→ **Excerpt to read**:
Astronomy stories, times four
In what seems like routine news, astronomers have found more evidence that water once flowed on Mars.
“Huge seas” is the latest speculation, based on evidence of geologic mapping of the Hellas Planitia region of Mars. According to the scientists, the data indicate a lake in the basin of Mars’s largest impact crater around four billion years ago.
Unsurprisingly, what has the researchers excited is evidence that the conditions on Mars were “more favourable for the evolution of life at this time than they were on Earth,” BBC News reports. Of course, the presupposition is that in “favorable” conditions the probability of life evolving is greater than zero.
"The Lost Hammer spring is the most extreme subzero and salty environment we’ve found.”
Looking for an exotic vacation destination? If you’re an anaerobic organism, Mars may be just the right place.
Canadian scientists have discovered a thought-provoking ecological system on Axel Heiberg Island, in the far north of the country. Known as the Lost Hammer spring, the site hosts a variety of bacteria that live off methane in an environment thought to be similar to some on Mars.
According to the scientists, the water doesn’t freeze despite the cold due to its salt content; the water contains methane and sulfate, which are thought to sustain the organisms. For the researchers, the obvious question was whether the same scenario might exist on Mars.
“If you have a situation where you have very cold salty water, it could potentially support a microbial community, even in that extreme harsh environment,” explains McGill University microbiologist Lyle Whyte. “There are places on Mars where the temperature reaches relatively warm -10 to 0 degrees and perhaps even above 0º C, and on Axel Heiberg [Island] it gets down to -50, easy. The Lost Hammer spring is the most extreme subzero and salty environment we’ve found.”
The team’s discovery is thrilling insofar as we continue to learn about the incredible hardiness and diversity of the life-forms God created. And it may well be that such organisms could survive in the right Martian environment. But there’s nonetheless an implicit logical jump that Whyte and his team make: assuming that life could exist on Mars (or anywhere, for that matter) without God placing it there.
Titan, one of Saturn’s most famous moons, has long been a target of speculation for the existence of life off Earth—speculation that continues to grow.
Researchers propose that the disappearance of hydrogen molecules on Titan’s surface may be evidence of methane-based life, i.e., based on methane rather than water. “We suggested hydrogen consumption because it’s the obvious gas for life to consume on Titan, similar to the way we consume oxygen on Earth, explained NASA astrobiologist Chris McKay. “If these signs do turn out to be a sign of life, it would be doubly exciting because it would represent a second form of life independent from water-based life on Earth.”
"It is more likely that a chemical process . . . can explain these results."
The NASA press release includes buried tidbits that indicate a more cautious perspective, however: “non-biological chemistry offers one possible explanation . . . methane-based life forms are only hypothetical [and s]cientists have not yet detected this form of life anywhere . . . [w]ater is frozen solid on Titan’s surface and much too cold to support life as we know it.” Thus, it seems like a humorous understatement when the release quotes Johns Hopkins University’s Darrell Strobel, who notes that the findings “do not definitively prove” (our emphasis) the existence of life on Titan.

→ **Raw data**:
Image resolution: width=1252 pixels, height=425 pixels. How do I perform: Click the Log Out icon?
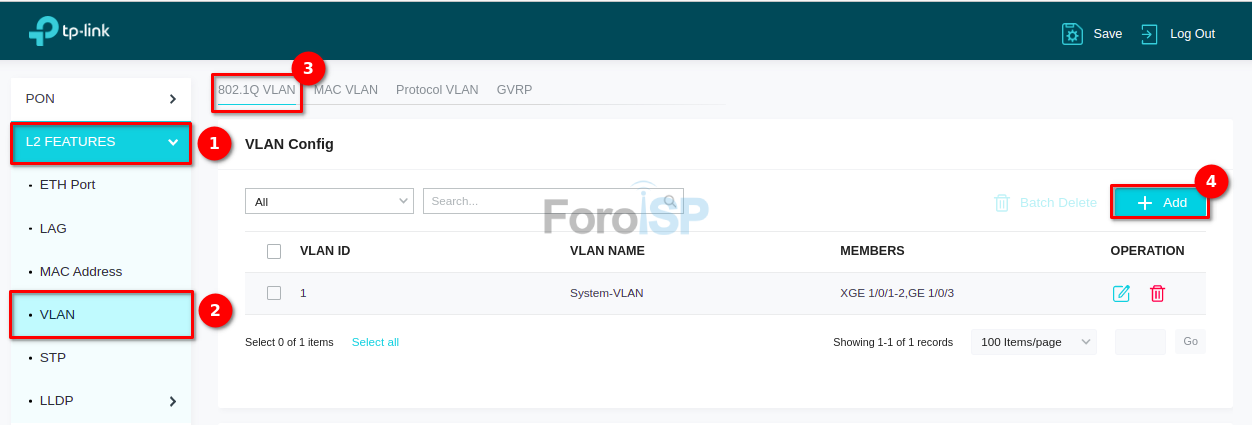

→ **To do**: Please copy the passage from the astronomy article word for word, starting at "Unsurprisingly, what has" and ending at "the right place.".

→ **Exercise answer**:
Unsurprisingly, what has the researchers excited is evidence that the conditions on Mars were “more favourable for the evolution of life at this time than they were on Earth,” BBC News reports. Of course, the presupposition is that in “favorable” conditions the probability of life evolving is greater than zero.
"The Lost Hammer spring is the most extreme subzero and salty environment we’ve found.”
Looking for an exotic vacation destination? If you’re an anaerobic organism, Mars may be just the right place.